EXERCISE DETAILS =>
Rewrite the lines from the line with "The width and" through the end of the items, putting "image" in place of "screenshot" and changing nothing else. Leave the pictures out of your answer.

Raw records
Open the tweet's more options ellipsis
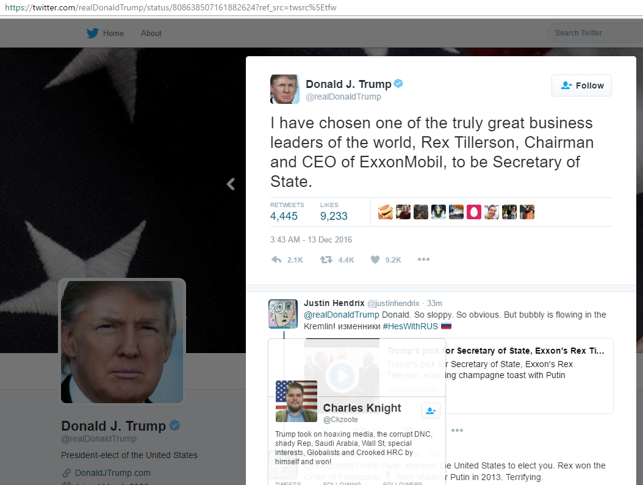Viewport: 643px width, 485px height. 423,259

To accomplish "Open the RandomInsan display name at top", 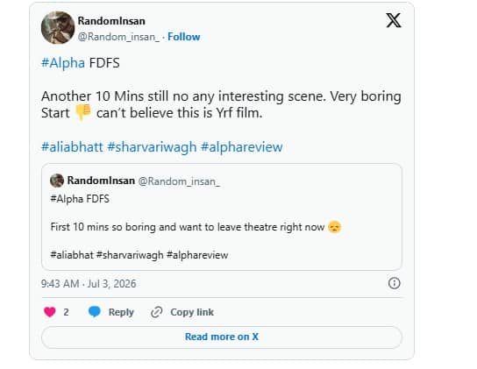I will pos(111,21).
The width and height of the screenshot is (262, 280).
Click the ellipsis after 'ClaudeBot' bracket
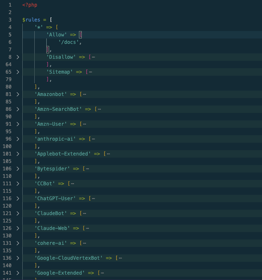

SOLUTION BELOW =>
The width and height of the image is (262, 280).
Click the ellipsis after 'ClaudeBot' bracket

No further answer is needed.